As best illustrated in FIG. 5, the upper support strap 40 extends vertically upwardly and generally parallel to the side portion 38 of the container 14, and includes a free end portion 44. Cooperating strips of VELCRO hooks 46 and loops 48 are provided on the same side 50 of the support strap 40.
The lower support strap 42 extends downwardly in a direction generally opposite to the support strap 40, and at an angle θ of preferably about 30°-60°. The lower support strap 42 includes footwear engaging or anchoring members 52 and 54, and a free end portion 56. The anchoring member 52 is generally triangular in shape with its apex portion 58 facing the wider belt section 22, and the base portion 60 disposed away therefrom. The anchoring member 54 is generally round in configuration with a portion 62 overlapping with the base 60 of the anchoring member 52. The anchoring members 52 and 54 of the lower support strap 42 directly and positively engage the right skate RS for snugly supporting it on the waist of the user U (FIGS. 1-3).
The free end portion 56 of the lower support strap 42 includes a male latch 64 that cooperates with a female latch 66 anchored on the container 14 (FIG. 4). The round anchoring member 54 includes a loop member 67 to allow the upper support strap 40 to be threaded therethrough for further pulling and supporting the right skate RS on the waist pack WP and about the waist of the user (FIG. 3). The right waist strap 12, together with the upper and lower support straps 40 and 42, forms the right skate carrier assembly RSCA which is identical in structure and configuration to the left skate carrier assembly LSCA.
As best shown in FIG. 4, the left skate carrier assembly LSCA also includes upper and lower support straps 68 and 70, respectively. The upper support strap 68 includes a free end portion 72 with strips of VELCRO hooks and loops 74 and 76 provided on the side 78. A generally triangular footwear anchoring member 80 and a generally round anchoring member 82, are connected to the lower support strap 70. The apex portion 84 of the anchoring member 80 is adjacent the wider belt section 18 and the base 86 thereof lies away therefrom. The round anchoring member 82 includes a section 88 that overlaps with the base 86 of the footwear anchoring member 80. A male latch member 90 is provided at the free end portion 92 of the lower support strap 70. The male latch member 90 cooperates with a corresponding female latch member 94 on the container 14. A loop member 96 is provided on the round anchoring member 82 to allow the upper support strap 68 to be threaded therethrough for supporting the left skate LS on the waist of the user U (FIGS. 2-3). It is noted that the lower support strap 70 extends in a direction generally opposite to the upper support strap 68 and at an angle θ, similar to the structure and construction of the right skates carrier assembly RSCA.
A shoulder strap 98 is anchored on the container 14 by releasable latches 100 and 102 cooperating with loops 104 and 106, respectively.
The use of the waist pack WP will now be described.
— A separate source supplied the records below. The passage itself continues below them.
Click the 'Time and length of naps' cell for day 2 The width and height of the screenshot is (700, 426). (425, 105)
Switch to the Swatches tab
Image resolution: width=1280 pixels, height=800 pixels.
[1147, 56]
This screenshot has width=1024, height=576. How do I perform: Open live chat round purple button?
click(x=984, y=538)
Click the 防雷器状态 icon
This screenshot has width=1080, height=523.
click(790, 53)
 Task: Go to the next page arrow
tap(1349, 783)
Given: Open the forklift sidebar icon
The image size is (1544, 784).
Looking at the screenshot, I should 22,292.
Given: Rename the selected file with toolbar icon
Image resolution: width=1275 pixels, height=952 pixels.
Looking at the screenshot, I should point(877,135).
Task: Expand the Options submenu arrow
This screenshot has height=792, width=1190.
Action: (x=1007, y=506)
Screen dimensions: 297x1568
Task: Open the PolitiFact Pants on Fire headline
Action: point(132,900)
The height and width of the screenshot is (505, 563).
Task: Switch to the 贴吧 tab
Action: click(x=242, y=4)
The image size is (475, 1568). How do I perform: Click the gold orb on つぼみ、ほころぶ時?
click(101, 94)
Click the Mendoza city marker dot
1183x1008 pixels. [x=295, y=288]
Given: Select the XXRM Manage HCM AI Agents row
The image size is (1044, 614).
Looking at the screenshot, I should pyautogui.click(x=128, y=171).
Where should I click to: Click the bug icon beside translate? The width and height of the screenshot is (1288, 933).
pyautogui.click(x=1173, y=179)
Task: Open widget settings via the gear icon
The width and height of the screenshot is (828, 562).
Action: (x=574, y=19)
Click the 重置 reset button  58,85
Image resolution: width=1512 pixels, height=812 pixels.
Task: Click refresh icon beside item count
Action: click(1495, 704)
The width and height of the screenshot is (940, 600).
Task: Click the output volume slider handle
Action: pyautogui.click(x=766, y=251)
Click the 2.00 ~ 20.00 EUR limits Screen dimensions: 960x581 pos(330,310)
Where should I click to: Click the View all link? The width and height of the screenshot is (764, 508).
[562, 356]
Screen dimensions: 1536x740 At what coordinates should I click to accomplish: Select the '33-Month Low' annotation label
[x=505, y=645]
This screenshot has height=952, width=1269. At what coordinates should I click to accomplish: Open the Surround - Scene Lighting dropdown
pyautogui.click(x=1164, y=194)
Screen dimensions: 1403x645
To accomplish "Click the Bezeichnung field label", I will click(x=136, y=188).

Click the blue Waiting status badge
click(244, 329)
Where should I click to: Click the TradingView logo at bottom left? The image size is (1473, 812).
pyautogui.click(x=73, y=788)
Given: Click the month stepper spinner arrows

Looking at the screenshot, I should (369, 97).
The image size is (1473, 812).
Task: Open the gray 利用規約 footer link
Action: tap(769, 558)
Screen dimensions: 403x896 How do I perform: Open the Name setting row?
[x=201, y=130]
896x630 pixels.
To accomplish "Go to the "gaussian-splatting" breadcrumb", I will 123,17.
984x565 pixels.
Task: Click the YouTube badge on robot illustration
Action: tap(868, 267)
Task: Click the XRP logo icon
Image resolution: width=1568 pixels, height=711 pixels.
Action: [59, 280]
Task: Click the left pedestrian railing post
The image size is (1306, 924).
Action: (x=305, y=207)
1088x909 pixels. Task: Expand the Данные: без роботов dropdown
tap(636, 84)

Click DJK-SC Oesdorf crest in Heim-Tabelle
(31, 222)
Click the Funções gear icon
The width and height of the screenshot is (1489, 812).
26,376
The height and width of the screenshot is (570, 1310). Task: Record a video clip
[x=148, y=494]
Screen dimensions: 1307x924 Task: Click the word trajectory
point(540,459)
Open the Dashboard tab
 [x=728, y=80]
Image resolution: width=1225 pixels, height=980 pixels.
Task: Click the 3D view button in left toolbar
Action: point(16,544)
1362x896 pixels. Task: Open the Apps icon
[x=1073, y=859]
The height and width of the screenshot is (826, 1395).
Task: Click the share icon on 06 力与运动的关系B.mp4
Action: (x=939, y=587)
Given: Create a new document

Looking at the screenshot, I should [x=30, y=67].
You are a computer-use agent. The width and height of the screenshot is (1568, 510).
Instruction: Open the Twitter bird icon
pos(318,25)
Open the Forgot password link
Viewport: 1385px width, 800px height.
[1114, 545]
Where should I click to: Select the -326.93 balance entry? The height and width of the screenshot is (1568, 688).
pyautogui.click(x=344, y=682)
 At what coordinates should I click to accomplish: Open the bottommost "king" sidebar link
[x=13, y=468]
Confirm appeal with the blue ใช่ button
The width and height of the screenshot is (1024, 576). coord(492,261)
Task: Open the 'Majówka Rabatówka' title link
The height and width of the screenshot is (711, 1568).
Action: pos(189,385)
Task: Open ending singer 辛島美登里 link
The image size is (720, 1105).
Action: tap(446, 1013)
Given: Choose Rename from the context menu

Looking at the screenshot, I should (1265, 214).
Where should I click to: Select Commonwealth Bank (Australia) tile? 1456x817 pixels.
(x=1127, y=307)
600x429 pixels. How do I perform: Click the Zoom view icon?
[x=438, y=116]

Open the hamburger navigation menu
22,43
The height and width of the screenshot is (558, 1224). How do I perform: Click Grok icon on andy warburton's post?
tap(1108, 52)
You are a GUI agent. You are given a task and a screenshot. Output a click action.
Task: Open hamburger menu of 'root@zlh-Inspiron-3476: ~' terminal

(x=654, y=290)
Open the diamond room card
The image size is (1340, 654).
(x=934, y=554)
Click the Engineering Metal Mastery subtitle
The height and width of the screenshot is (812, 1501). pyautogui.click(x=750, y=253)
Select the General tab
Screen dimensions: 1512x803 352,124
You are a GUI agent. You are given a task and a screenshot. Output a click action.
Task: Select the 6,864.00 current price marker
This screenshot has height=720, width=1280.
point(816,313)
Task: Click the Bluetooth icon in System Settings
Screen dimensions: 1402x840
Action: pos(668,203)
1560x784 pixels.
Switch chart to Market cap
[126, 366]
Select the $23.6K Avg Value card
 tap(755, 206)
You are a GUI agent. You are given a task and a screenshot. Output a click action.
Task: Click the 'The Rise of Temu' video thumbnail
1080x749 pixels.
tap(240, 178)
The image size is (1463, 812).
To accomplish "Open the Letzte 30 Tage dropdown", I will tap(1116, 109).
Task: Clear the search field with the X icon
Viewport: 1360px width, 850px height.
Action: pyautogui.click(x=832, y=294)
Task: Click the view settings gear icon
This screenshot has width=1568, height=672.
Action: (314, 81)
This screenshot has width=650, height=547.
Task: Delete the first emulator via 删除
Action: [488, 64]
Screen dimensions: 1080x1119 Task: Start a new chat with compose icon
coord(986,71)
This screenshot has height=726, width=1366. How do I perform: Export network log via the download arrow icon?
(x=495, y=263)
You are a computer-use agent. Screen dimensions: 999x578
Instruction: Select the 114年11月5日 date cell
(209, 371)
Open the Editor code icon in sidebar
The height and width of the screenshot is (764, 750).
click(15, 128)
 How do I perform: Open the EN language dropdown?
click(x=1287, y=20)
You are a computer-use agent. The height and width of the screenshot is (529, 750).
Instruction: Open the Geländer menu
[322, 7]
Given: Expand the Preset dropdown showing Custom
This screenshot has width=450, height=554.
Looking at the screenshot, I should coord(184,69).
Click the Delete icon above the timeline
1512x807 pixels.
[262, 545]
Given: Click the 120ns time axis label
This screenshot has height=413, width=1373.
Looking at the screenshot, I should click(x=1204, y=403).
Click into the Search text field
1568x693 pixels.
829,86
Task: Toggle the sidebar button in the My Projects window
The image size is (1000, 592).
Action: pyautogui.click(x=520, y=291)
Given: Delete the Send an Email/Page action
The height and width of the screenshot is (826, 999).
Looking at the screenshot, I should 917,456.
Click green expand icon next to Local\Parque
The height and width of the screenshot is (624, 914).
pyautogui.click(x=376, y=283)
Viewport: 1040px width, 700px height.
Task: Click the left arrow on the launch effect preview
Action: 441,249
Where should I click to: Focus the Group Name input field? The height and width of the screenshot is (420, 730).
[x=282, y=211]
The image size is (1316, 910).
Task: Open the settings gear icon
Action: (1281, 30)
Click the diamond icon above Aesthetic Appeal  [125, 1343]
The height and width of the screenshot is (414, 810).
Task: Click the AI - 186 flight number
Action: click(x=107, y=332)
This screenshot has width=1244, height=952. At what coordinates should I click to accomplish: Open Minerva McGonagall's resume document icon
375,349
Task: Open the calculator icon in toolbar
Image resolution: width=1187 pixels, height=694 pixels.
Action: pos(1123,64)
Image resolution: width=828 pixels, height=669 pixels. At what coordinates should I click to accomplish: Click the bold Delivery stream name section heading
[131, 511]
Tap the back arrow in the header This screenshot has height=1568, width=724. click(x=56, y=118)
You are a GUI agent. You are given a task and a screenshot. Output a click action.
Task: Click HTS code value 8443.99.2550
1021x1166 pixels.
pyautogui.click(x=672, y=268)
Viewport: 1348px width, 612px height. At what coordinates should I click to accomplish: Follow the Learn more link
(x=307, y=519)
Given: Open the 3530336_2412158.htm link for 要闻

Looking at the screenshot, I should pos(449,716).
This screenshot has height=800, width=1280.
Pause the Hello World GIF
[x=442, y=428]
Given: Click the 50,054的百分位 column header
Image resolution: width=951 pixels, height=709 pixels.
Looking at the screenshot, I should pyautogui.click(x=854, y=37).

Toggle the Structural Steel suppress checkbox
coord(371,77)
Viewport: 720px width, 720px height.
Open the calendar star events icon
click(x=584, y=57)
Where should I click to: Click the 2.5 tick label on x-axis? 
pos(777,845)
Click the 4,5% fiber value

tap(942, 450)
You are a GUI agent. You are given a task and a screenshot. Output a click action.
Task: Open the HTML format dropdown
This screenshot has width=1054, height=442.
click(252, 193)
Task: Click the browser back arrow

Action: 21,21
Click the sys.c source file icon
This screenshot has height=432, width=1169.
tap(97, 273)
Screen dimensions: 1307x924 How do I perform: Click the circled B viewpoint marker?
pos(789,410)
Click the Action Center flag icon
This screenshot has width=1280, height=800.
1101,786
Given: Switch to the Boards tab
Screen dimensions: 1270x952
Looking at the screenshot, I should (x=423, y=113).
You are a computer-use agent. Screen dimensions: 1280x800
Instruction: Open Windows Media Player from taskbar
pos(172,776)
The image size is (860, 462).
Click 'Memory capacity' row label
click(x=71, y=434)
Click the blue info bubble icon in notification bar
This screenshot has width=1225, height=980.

In particular, the anchoring of the right skate RS by manipulating the right carrier assembly RSCA is described, keeping in mind that the anchoring of the left skate LS by the left carrier assembly LSCA would be similar.
As noted above, the user U, upon completion of a skating activity, would desire to switch to regular shoes being carried in the shoe container 14, and carry the left and right skates LS and RS, by the waist pack WP of the invention. At this time, the user U would be wearing the waist pack WP of the invention, about his or her waist by having previously adjusted the left and right waist straps 10 and 12, and interlocking them in the front by connecting the male and female latches 26 and 24, respectively.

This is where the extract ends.